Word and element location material
◇ ◇ ◇ ◇ ◇ ◇ ◇

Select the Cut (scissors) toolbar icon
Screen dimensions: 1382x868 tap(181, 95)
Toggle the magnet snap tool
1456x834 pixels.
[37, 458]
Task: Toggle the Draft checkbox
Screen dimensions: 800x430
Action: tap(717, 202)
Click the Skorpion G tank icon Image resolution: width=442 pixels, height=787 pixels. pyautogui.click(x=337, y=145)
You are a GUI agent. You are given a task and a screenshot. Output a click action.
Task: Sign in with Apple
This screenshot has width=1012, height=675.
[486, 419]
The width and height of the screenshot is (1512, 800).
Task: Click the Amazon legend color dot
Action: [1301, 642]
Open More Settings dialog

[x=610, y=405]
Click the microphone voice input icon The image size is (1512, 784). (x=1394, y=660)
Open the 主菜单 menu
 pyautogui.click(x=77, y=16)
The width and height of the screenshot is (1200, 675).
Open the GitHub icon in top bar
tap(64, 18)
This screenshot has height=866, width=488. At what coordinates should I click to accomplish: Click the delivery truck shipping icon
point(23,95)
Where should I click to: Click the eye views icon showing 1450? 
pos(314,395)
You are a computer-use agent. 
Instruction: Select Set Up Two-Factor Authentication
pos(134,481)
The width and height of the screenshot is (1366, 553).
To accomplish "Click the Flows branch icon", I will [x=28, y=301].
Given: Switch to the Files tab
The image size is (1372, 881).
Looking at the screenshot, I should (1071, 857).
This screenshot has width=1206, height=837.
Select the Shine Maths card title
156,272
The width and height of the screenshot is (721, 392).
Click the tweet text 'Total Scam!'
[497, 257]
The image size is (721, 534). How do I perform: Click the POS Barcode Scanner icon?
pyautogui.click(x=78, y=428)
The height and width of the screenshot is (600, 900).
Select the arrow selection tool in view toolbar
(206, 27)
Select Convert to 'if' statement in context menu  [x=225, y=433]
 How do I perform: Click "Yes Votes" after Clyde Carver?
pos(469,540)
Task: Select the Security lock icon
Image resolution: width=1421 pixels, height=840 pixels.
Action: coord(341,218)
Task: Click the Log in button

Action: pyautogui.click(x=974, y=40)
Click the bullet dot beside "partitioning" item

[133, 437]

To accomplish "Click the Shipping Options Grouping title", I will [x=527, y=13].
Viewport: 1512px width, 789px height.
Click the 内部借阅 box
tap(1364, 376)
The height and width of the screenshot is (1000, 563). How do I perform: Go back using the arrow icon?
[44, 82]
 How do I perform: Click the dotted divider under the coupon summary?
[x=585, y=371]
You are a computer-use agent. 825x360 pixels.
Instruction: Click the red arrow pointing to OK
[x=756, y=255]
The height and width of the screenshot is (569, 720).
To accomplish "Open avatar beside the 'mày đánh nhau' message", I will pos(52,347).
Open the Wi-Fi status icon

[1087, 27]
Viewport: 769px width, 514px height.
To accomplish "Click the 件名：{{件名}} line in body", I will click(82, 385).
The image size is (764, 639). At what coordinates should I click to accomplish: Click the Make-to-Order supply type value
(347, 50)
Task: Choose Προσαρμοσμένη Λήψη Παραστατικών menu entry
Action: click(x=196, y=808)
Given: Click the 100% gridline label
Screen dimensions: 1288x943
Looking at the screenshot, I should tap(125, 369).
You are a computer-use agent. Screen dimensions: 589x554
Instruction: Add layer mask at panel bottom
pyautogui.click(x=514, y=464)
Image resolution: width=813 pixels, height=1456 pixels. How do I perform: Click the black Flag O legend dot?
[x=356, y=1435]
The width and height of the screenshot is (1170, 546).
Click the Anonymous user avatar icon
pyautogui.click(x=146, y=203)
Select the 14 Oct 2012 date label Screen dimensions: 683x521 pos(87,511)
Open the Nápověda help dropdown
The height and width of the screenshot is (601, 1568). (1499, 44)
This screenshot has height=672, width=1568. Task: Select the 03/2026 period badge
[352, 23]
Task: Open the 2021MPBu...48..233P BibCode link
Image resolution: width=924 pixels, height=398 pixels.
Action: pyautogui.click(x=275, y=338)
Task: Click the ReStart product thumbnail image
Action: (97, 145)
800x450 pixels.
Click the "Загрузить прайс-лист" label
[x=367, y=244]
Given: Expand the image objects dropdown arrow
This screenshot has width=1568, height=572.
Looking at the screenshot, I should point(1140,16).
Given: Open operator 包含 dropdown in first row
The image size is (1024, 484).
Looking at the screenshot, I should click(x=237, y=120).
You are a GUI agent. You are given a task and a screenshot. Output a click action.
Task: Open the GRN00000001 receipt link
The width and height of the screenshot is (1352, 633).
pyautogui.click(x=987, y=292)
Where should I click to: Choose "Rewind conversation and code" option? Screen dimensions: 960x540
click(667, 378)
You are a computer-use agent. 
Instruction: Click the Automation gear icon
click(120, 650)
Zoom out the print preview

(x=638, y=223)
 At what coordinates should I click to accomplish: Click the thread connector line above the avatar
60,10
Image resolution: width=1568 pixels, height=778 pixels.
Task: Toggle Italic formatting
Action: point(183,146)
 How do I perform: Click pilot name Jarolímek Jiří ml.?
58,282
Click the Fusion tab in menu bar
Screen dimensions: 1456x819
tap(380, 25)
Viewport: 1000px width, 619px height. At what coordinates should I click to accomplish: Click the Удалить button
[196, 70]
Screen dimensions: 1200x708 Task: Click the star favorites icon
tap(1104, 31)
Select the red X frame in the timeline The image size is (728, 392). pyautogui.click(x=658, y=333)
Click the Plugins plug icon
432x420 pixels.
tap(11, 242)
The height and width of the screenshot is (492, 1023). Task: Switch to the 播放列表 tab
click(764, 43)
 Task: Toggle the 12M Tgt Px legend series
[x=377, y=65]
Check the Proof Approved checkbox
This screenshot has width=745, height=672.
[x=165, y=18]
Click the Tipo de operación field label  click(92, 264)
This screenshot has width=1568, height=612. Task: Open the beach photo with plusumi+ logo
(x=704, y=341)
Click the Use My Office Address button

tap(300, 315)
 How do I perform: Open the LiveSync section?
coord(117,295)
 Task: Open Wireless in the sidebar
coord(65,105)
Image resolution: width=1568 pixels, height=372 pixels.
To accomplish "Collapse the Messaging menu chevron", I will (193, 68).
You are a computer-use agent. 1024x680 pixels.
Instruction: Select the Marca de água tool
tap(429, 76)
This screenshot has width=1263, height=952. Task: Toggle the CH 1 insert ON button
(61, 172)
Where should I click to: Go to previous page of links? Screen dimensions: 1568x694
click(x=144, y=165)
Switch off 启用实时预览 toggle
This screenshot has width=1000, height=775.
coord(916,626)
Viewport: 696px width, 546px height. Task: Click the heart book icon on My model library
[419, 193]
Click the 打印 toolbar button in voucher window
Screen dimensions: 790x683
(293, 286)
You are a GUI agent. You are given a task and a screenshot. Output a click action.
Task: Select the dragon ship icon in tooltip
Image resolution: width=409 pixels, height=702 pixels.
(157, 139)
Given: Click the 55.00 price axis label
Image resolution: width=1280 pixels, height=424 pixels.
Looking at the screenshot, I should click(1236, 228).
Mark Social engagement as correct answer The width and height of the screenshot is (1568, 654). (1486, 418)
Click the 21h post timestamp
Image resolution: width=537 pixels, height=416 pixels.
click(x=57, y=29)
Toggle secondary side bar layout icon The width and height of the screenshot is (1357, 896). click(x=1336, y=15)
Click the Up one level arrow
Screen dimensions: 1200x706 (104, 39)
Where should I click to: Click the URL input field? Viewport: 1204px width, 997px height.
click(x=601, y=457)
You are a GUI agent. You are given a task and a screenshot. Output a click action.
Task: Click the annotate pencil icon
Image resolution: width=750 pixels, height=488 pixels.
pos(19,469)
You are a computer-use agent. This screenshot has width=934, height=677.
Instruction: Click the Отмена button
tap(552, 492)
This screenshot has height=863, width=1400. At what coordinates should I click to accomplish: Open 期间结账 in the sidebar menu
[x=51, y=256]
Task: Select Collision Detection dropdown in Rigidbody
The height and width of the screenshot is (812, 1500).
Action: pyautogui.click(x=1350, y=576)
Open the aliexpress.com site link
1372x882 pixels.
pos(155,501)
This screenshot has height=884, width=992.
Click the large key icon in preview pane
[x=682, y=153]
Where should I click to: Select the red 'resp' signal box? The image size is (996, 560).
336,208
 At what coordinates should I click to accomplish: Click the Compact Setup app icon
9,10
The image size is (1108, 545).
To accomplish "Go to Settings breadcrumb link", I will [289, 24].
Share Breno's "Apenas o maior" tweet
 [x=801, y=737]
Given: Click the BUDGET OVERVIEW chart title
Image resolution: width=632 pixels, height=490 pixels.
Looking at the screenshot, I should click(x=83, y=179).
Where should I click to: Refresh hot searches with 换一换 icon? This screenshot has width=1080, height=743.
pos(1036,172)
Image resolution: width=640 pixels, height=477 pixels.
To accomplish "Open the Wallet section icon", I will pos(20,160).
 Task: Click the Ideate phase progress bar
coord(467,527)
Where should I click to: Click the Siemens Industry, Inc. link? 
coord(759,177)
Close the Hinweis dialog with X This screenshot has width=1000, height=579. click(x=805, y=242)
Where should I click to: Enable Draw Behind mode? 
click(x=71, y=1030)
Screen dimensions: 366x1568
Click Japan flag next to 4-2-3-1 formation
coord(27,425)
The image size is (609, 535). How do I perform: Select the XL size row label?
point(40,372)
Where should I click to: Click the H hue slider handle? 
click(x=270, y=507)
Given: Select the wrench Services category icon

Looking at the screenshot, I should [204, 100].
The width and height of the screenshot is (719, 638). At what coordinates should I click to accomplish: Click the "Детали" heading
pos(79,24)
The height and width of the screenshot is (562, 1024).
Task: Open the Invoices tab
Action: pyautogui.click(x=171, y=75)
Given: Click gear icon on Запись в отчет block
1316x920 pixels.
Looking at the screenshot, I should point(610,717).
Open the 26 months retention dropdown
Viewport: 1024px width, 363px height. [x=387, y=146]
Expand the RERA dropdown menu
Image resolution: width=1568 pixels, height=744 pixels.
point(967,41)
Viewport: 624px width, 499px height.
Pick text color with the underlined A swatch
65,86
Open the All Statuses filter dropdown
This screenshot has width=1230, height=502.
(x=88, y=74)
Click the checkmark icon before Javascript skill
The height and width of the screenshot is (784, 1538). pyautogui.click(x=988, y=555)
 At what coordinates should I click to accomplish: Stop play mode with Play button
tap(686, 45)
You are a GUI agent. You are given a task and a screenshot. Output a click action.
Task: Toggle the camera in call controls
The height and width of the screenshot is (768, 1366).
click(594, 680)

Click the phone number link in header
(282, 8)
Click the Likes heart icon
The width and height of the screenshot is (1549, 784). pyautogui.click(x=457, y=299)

◇ ◇ ◇ ◇ ◇ ◇ ◇

[Required work]
Rewrite the material between the lines holding "Click the microphone" and "will [x=28, y=301].", inclusive, swapping "Two-Factor Authentication" for "Two-Step Verification" and leaving everything else unchanged.

[Complete output]
Click the microphone voice input icon The image size is (1512, 784). (x=1394, y=660)
Open the 主菜单 menu
 pyautogui.click(x=77, y=16)
The width and height of the screenshot is (1200, 675).
Open the GitHub icon in top bar
tap(64, 18)
This screenshot has height=866, width=488. At what coordinates should I click to accomplish: Click the delivery truck shipping icon
point(23,95)
Where should I click to: Click the eye views icon showing 1450? 
pos(314,395)
You are a computer-use agent. 
Instruction: Select Set Up Two-Step Verification
pos(134,481)
The width and height of the screenshot is (1366, 553).
To accomplish "Click the Flows branch icon", I will [x=28, y=301].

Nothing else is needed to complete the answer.